The following is a a guest entry I wrote for KevinMD, one of America’s top ten leading medical blogs. It ran this morning.
As a patient, I feel for anyone who is given a diagnosis of prostate cancer. Hearing the “Big-C” word can be upsetting enough. But the complexity of the disease—diagnosing it, trying to characterize it and selecting the appropriate treatment—can feel like insult upon injury. We need to talk about prostate cancers. With 24 known sub-types of this cancer—from non-life-threatening to very aggressive—it’s no wonder so much time is expended on debating PSA screening and the potential for overtreatment.
While debates continue, more than 32,000 American men die from this disease each year, placing it on par with breast cancer in incidence and mortality.
Oddly, I still contend that when I was diagnosed last year, I was “lucky” enough to have clear diagnostic and prognostic data to inform my decision to have a radical prostatectomy, despite potential side effects . My PSA had nearly doubled in a year’s time. As my urologist reviewed my biopsy results, the extent of the cancer’s involvement in my walnut-sized gland and my Gleason scores, I knew where I was headed. He dutifully began sketching out all treatment options currently available to patients when I told him to stop and move to the top two options. He gave me a dubious look before I shared with him that I had learned much about the disease in two years of working at the Prostate Cancer Foundation.
I was lucky once again when my surgeon’s professional instincts prompted him to remove some of my lower lymph nodes during my robotic procedure, something that’s not always done. The post-surgical pathology report upgraded my diagnosis to Stage 4 metastatic disease with single Gleason 5 cells discovered in the nodes. (Not exactly the kind of upgrades I am accustomed to in my life…) As a result, I headed into seven weeks of radiation therapy and three years of androgen deprivation therapy—a palliative treatment that drastically cuts my production of testosterone, a fuel for prostate cancer growth and proliferation. Today, I have a 60 percent chance that I will have to live with recurrent disease. I look forward without second guessing.
Not all patients have such clarity.
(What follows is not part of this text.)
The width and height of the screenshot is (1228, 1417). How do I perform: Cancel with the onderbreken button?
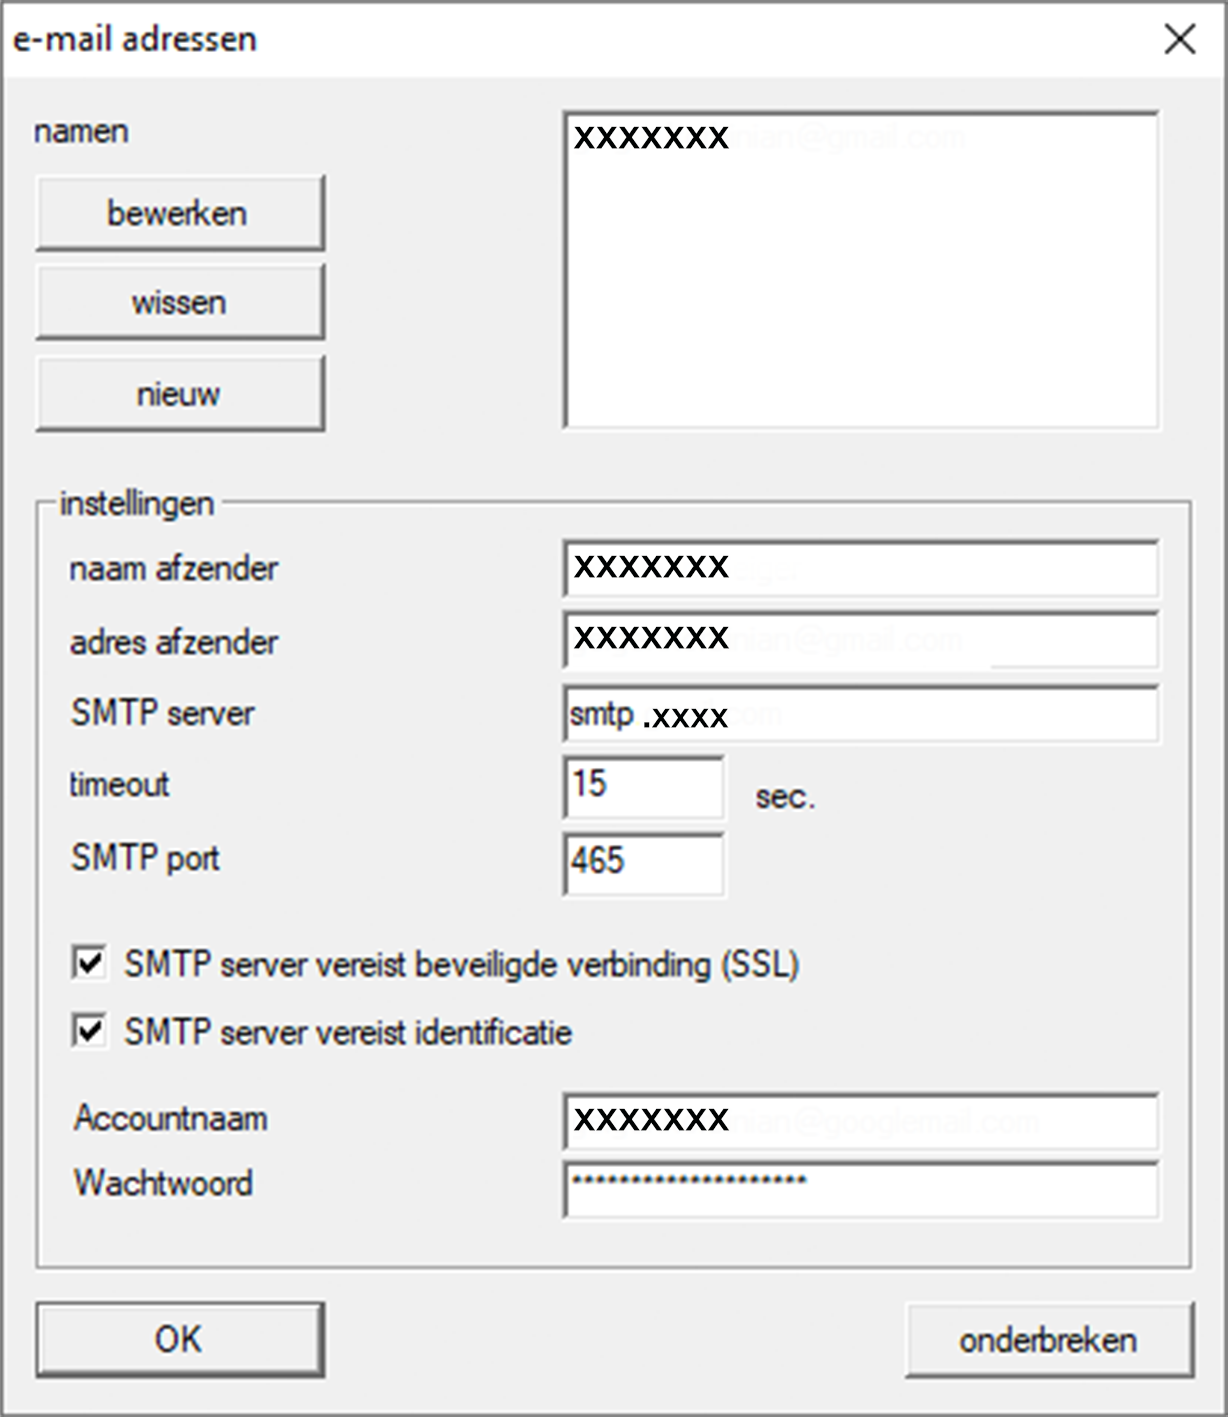[1048, 1340]
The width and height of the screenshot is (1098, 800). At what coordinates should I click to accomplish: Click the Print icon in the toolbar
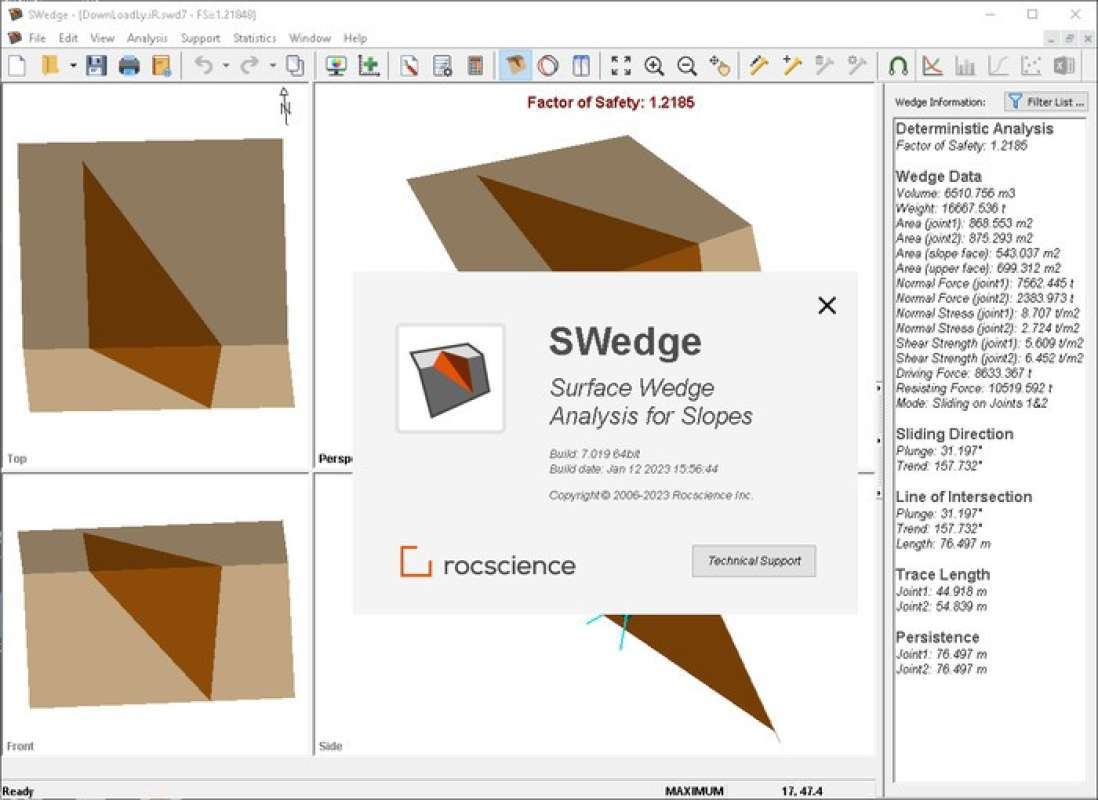129,66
Through My New York Minute, I meet many readers who are confused by the complexity of this disease. As a fellow patient who also works for world’s leading private accelerator of prostate cancer research, I remind them:
- The PSA test is not a cancer test—it’s a diagnostic tool for identifying potential problems, including cancer, in the prostate
- With 24 sub-types of this cancer, one size does not fit all for treatment
- Sometimes, the best treatment is no treatment and proactive surveillance
- Age and personal preference are important factors in treatment selection
- Once committed to a treatment plan, avoid the pitfall of second guessing
Science will someday, sooner than later, enable us to identify which prostate cancer a patient has and prescribe highly personalized treatments that will work best for their case. Until then, an in-depth understanding of the disease and the advice of a trusted healthcare professional remain the best tools for making treatment decisions with confidence.